What you will do
Return, exactly and in full, the lines of the records below starting at the one with "Click the JSON parser icon in header" and ending at the one with "Image resolution: width=1568", and no other lines.

Records for the exercise
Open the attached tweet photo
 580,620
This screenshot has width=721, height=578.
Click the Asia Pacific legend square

==

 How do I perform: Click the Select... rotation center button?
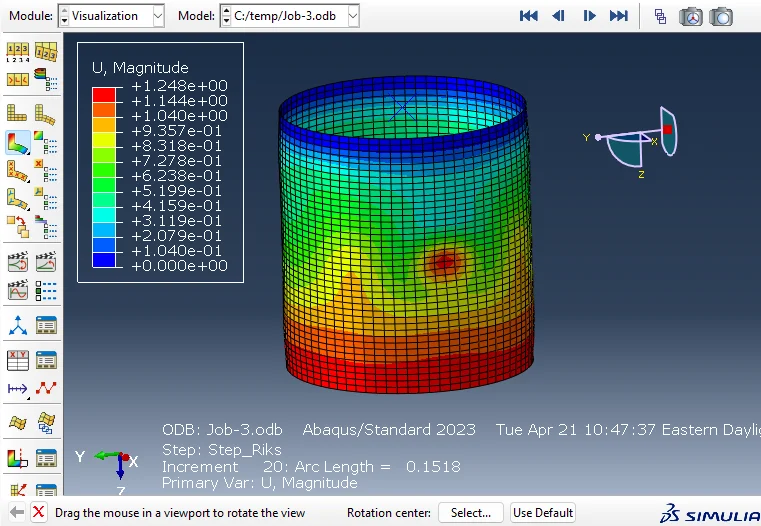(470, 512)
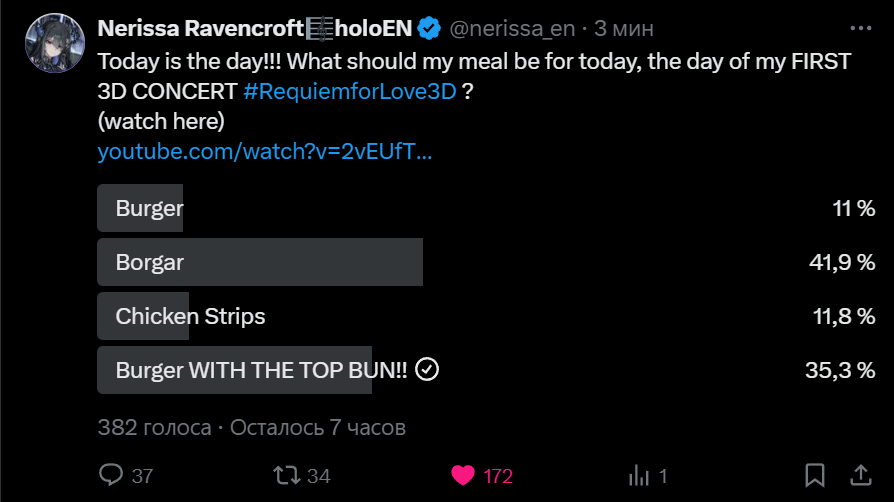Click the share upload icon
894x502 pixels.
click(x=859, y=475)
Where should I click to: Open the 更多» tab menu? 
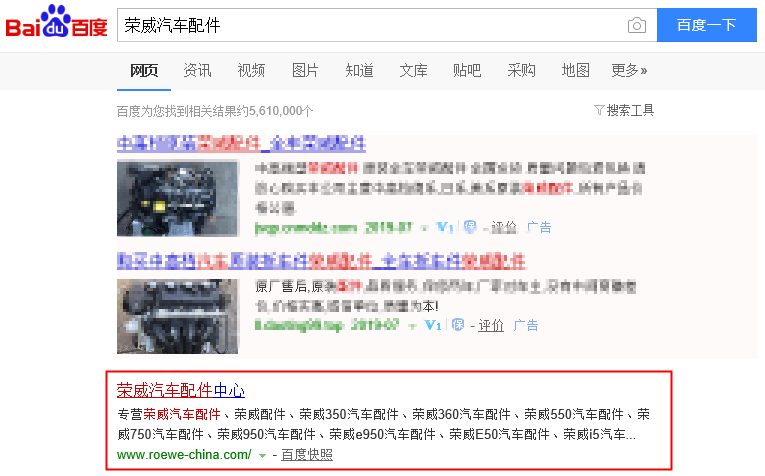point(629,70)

* * *

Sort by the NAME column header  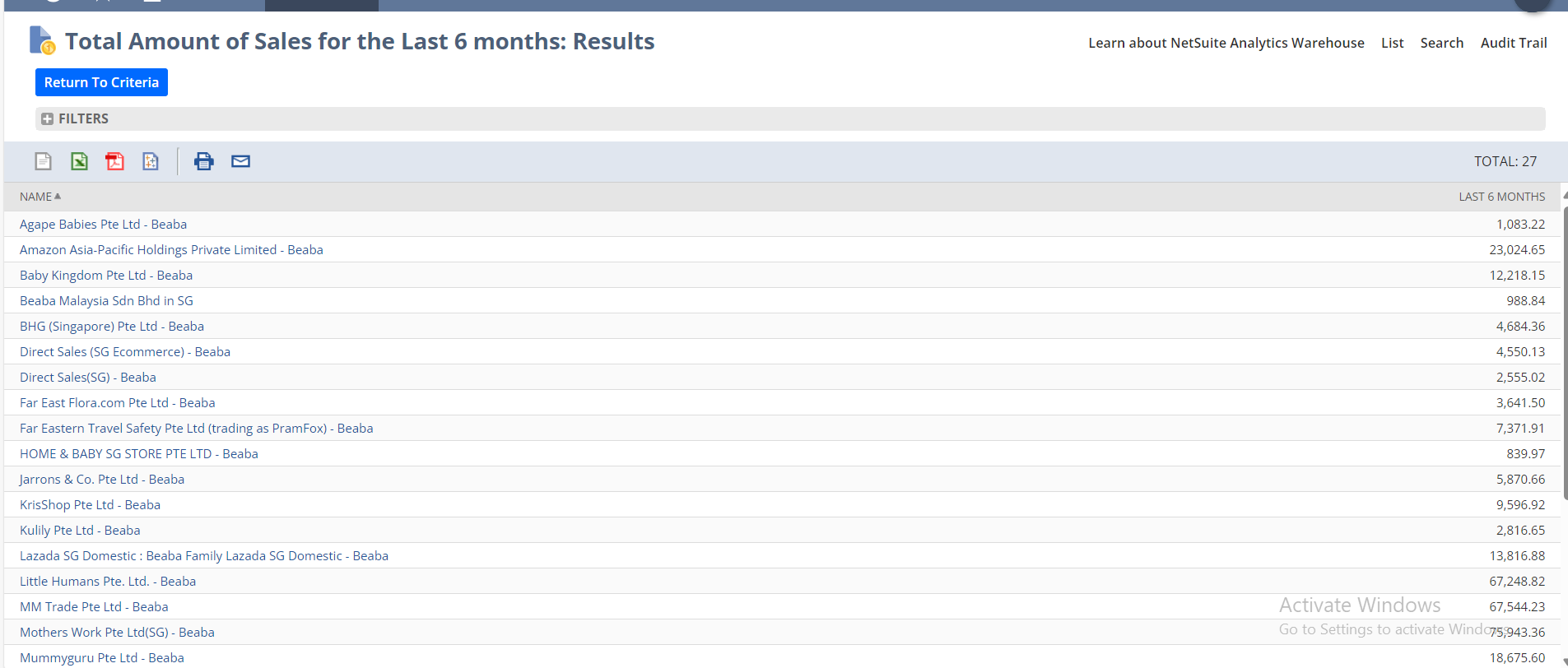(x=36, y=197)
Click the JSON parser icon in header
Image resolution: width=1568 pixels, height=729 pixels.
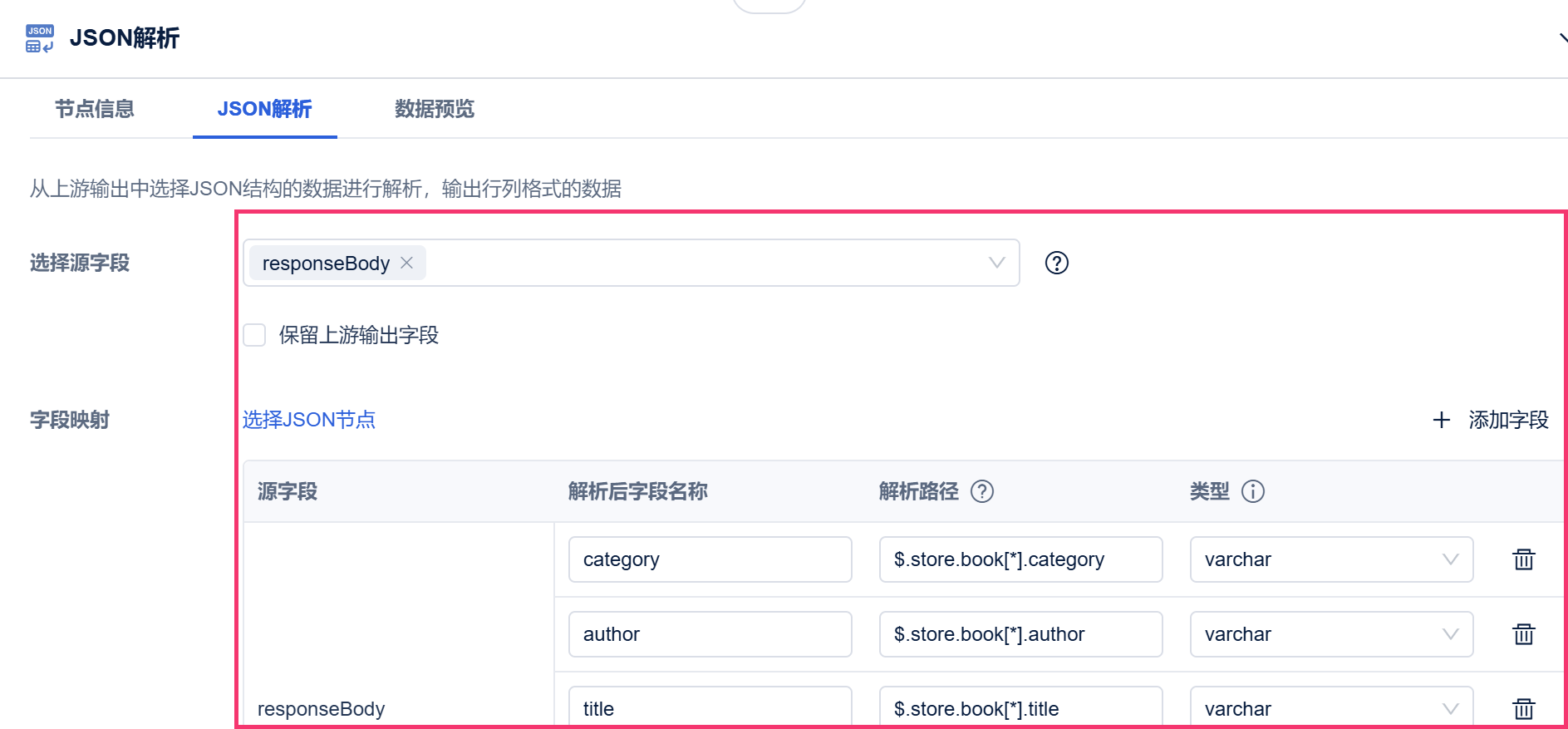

Response below
Click the JSON parser icon in header
Image resolution: width=1568 pixels, height=729 pixels.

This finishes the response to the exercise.